**Work to complete**
After locating the line that holds "You are a computer-use agent. Screen", repeat it and each following line exactly until the material ends, skipping pictures.

**Exercise materials**
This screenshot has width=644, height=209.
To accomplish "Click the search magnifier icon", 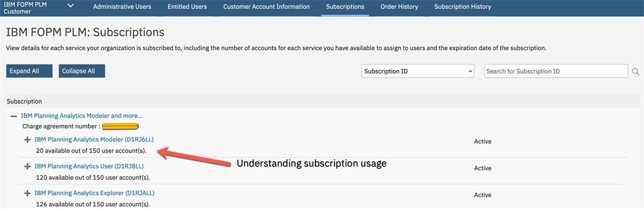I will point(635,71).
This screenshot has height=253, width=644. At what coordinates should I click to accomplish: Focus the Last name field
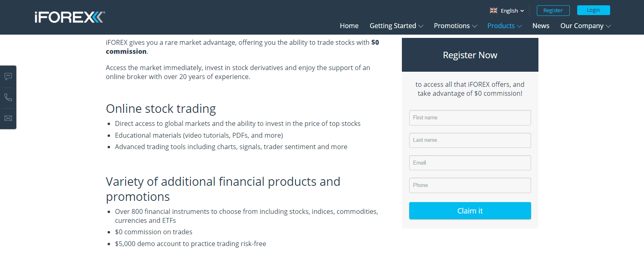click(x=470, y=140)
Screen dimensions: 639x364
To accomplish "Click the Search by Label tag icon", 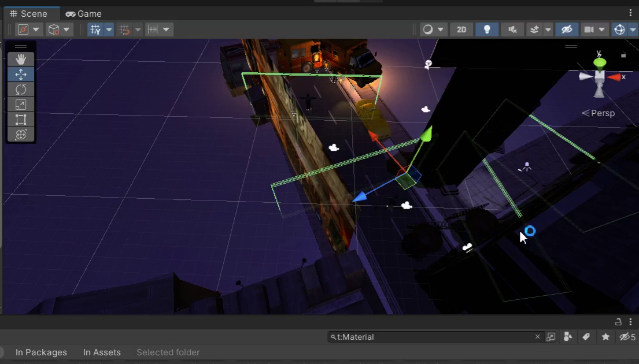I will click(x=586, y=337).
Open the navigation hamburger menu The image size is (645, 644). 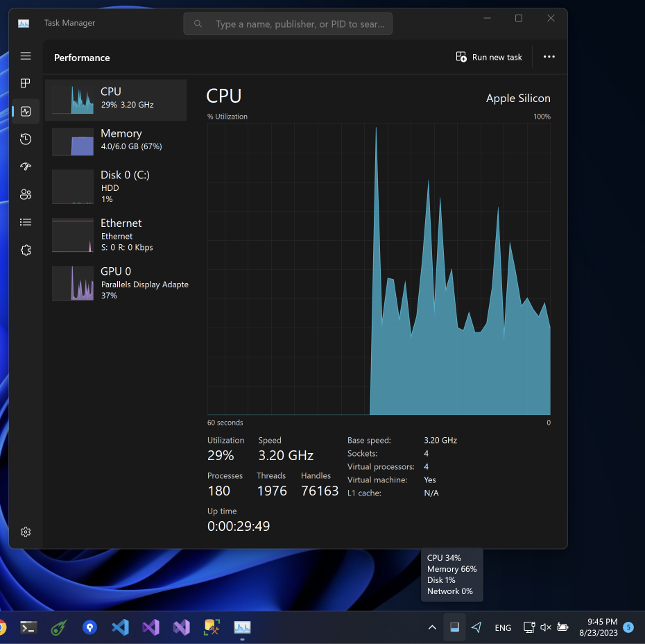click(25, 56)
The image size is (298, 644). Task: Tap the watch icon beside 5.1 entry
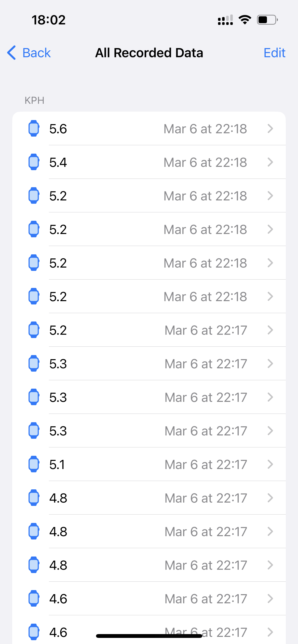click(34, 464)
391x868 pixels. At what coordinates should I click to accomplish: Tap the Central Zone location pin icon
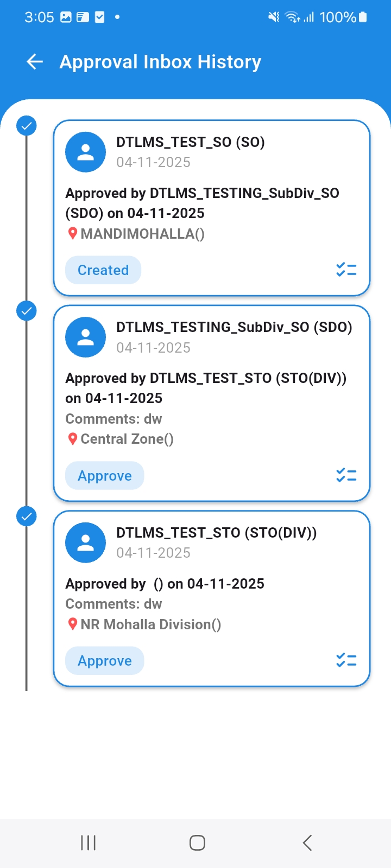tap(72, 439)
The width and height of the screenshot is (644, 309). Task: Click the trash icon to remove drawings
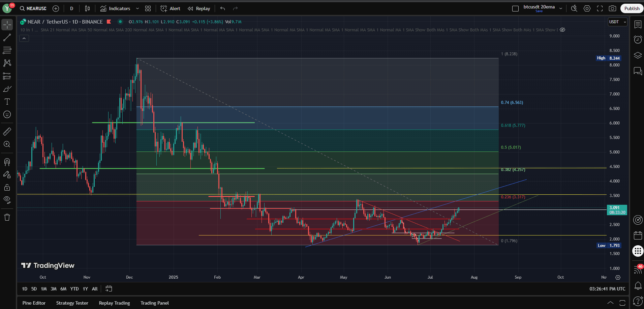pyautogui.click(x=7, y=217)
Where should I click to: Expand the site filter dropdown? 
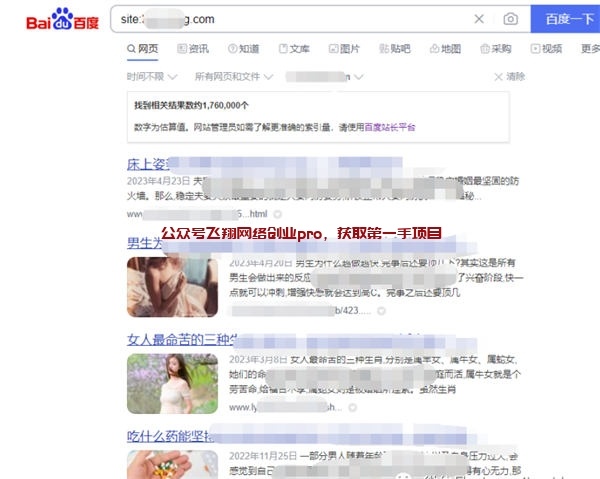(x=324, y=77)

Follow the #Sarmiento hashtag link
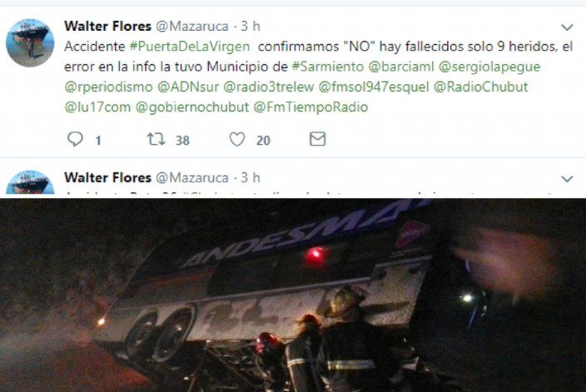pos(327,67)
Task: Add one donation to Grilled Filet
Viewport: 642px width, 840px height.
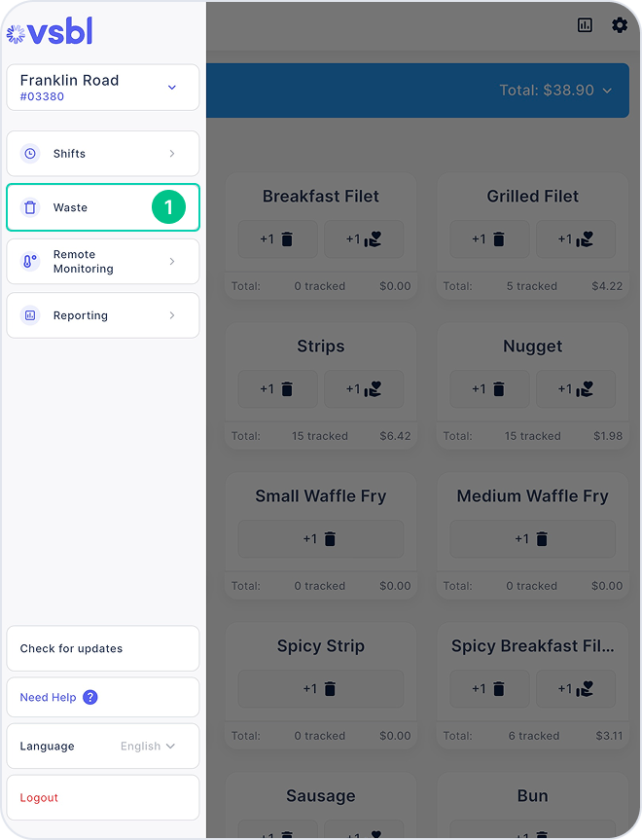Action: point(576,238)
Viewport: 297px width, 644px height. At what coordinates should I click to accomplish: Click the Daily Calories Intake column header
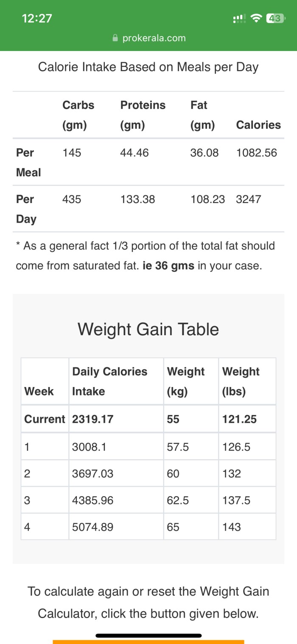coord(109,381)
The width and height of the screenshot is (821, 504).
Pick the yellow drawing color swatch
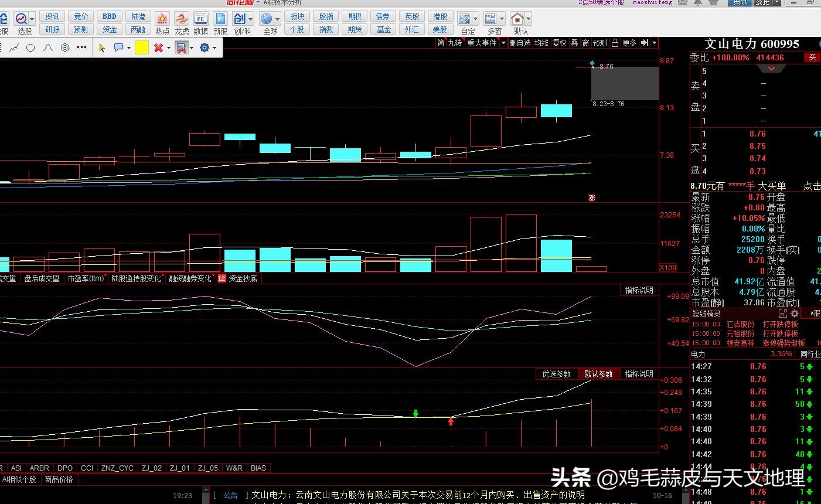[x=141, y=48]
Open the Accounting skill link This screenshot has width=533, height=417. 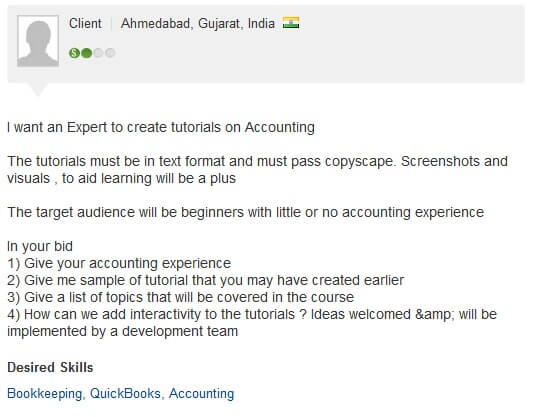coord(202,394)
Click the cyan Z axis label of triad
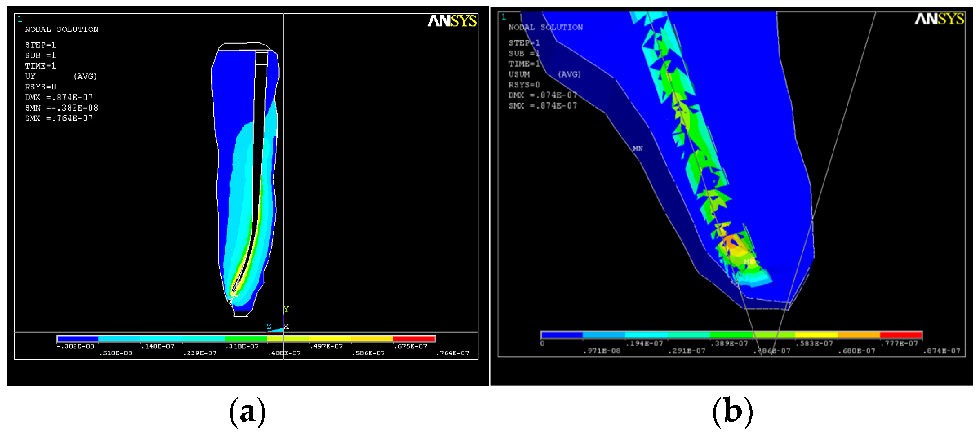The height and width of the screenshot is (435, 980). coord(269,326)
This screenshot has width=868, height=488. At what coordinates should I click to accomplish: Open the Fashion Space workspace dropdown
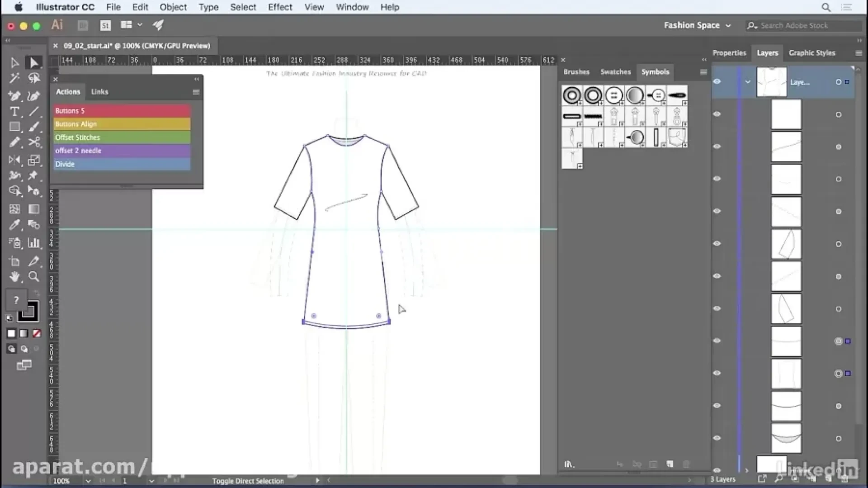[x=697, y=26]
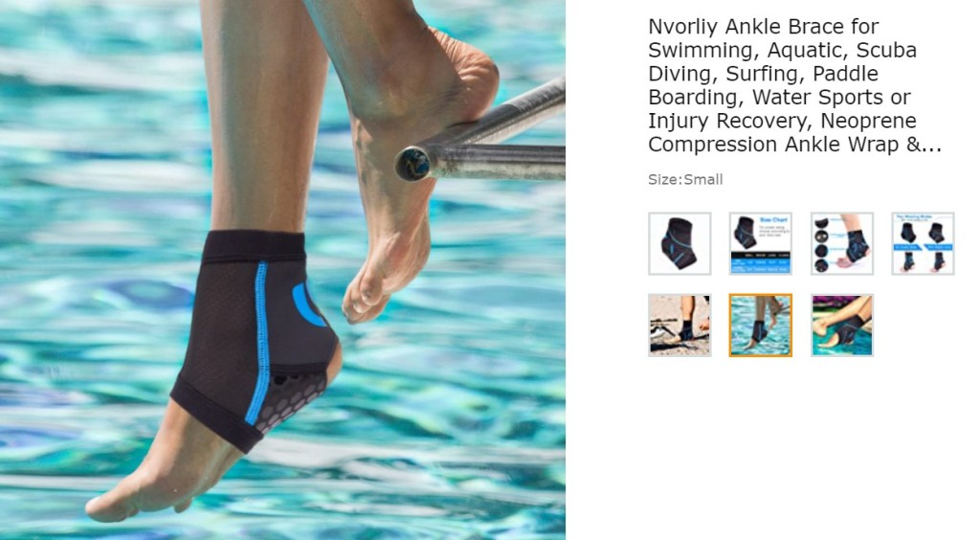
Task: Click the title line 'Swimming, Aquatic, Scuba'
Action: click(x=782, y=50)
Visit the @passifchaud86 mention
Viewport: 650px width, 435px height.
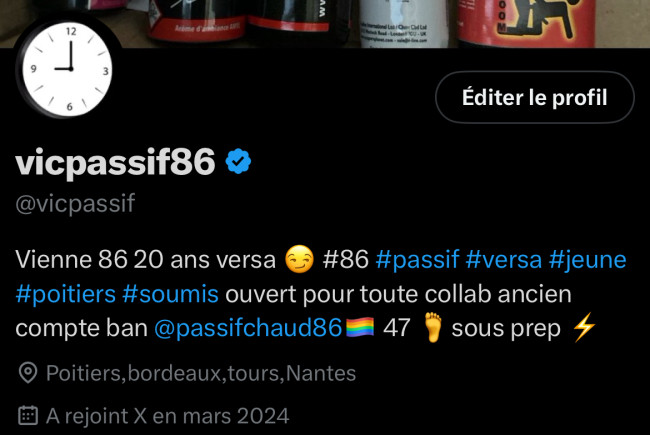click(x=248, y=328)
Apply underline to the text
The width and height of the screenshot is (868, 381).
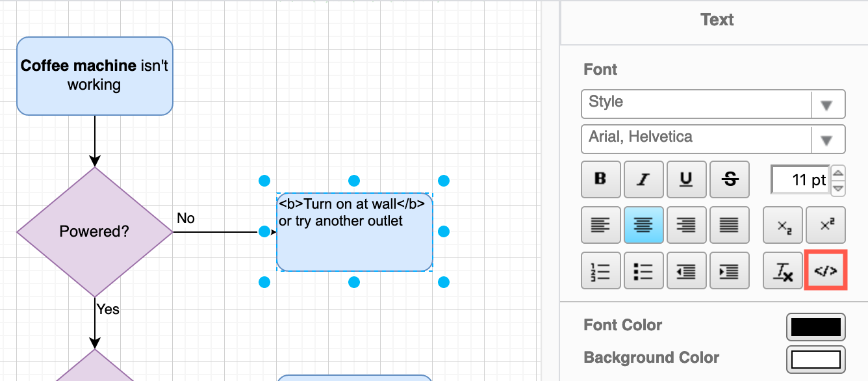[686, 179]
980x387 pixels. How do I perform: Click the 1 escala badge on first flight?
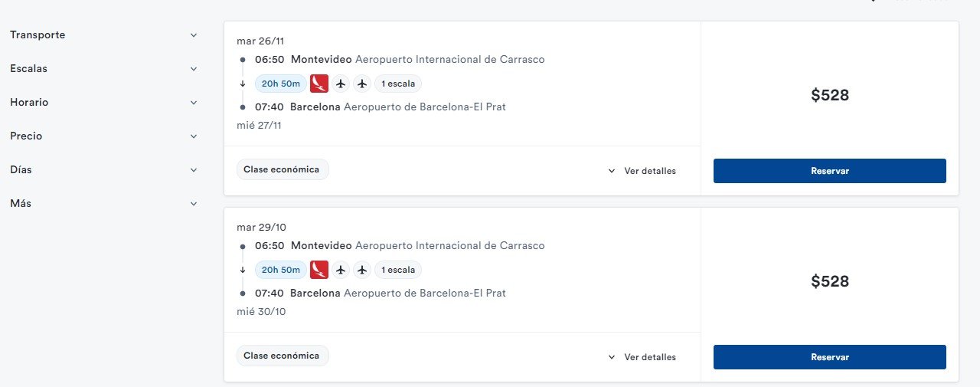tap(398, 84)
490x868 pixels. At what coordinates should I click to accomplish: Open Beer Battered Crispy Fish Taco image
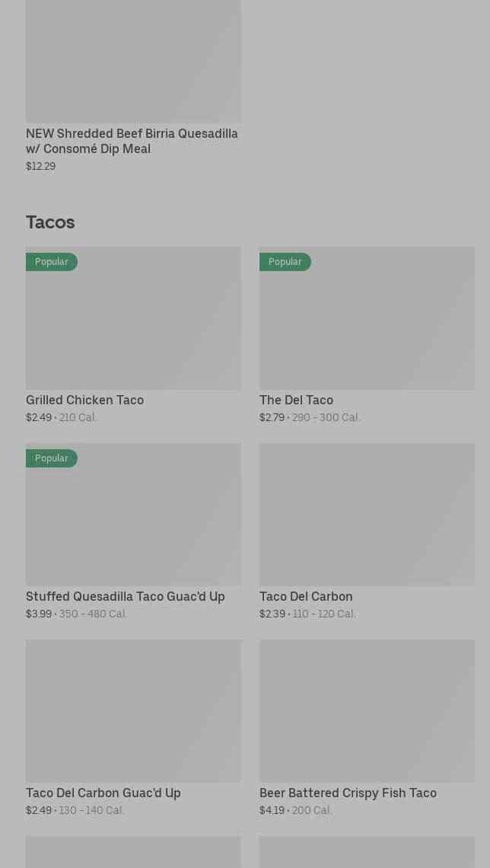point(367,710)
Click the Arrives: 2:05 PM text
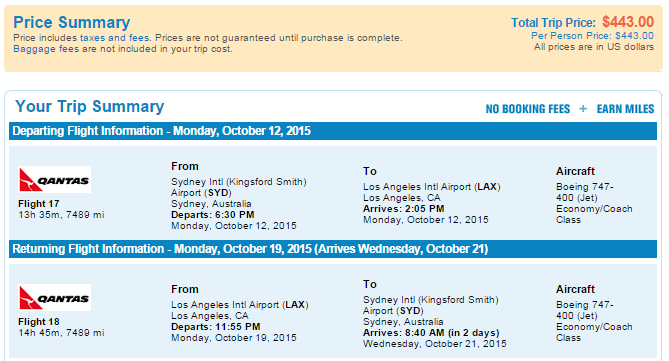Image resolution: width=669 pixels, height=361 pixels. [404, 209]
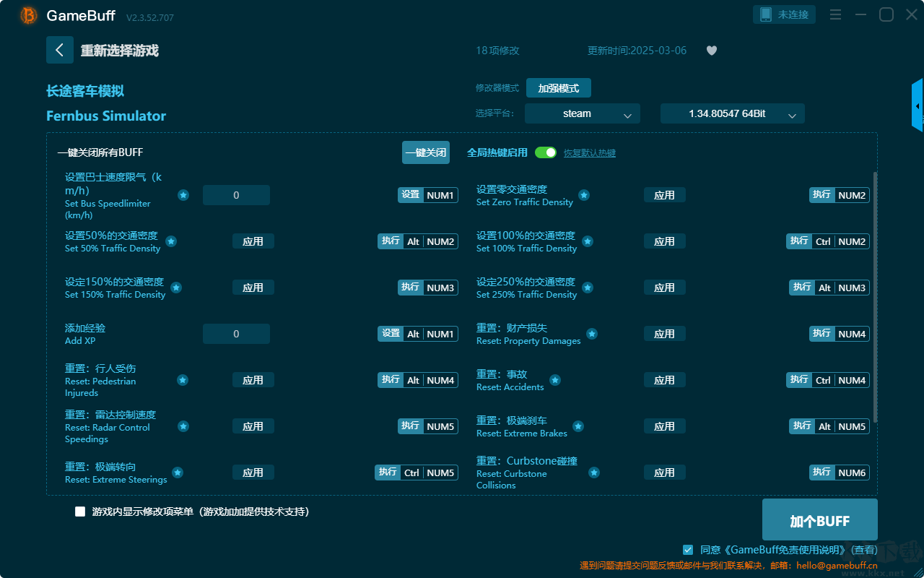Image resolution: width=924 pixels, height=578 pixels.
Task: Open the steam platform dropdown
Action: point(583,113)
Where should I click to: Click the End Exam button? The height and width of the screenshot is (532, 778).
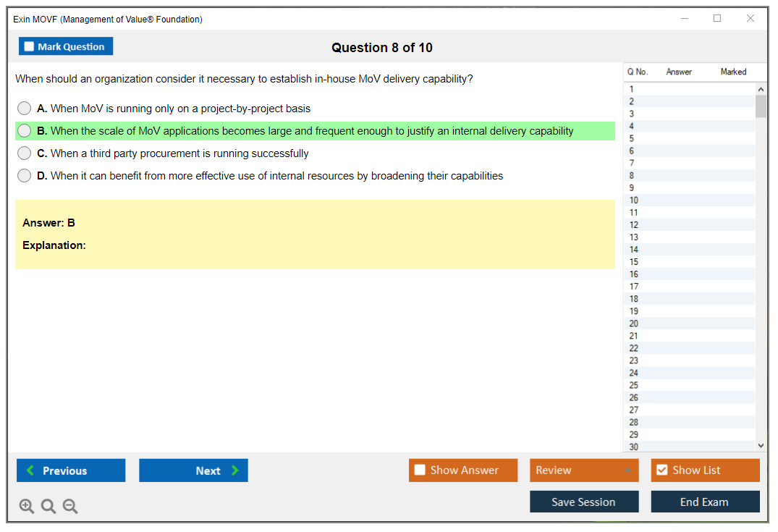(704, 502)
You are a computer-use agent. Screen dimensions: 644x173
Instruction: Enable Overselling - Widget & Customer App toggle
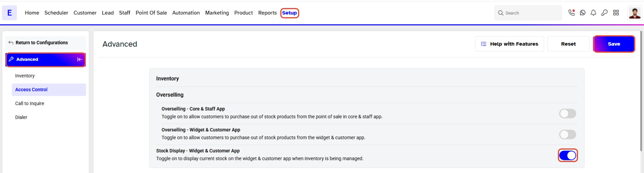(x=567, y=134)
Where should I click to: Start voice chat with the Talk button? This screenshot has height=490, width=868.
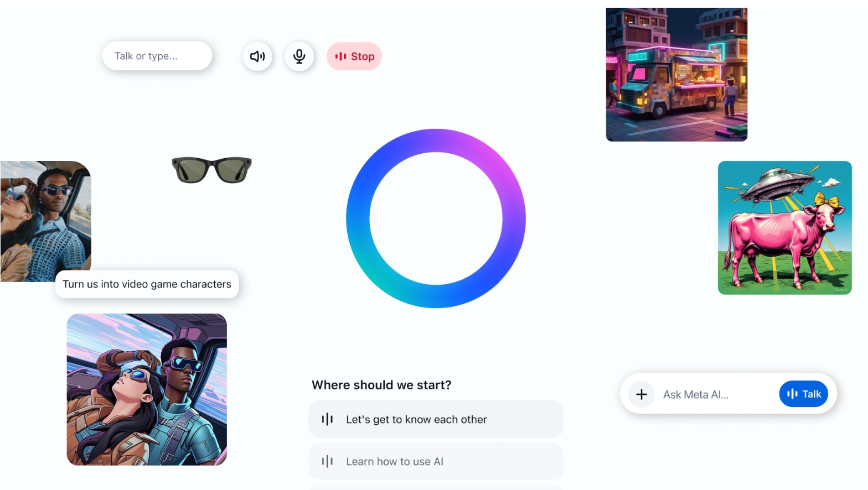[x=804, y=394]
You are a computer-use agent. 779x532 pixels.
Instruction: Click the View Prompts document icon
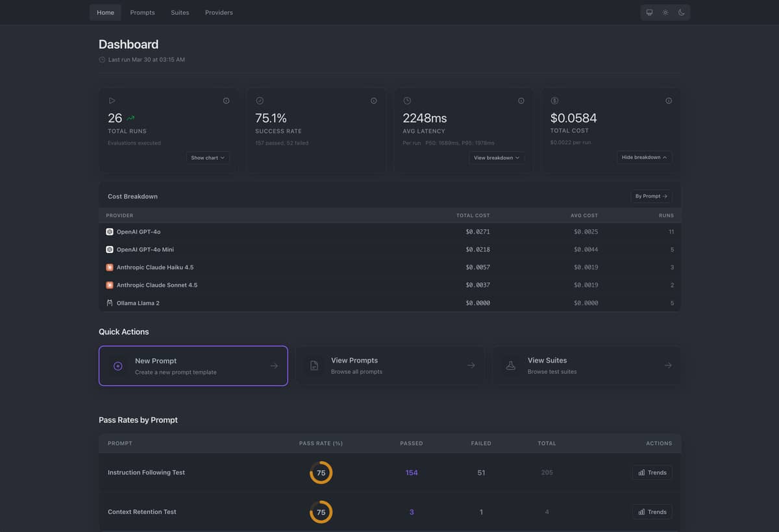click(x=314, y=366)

**Answer section**
You are a computer-use agent. Screen dimensions: 644x173
Instruction: Enable Overselling - Widget & Customer App toggle
(x=567, y=134)
Where should I click to: Start voice chat with the Talk button? This screenshot has height=490, width=868.
[x=804, y=394]
You are a computer-use agent. 779x532 pixels.
Instruction: Click the View Prompts document icon
click(x=314, y=366)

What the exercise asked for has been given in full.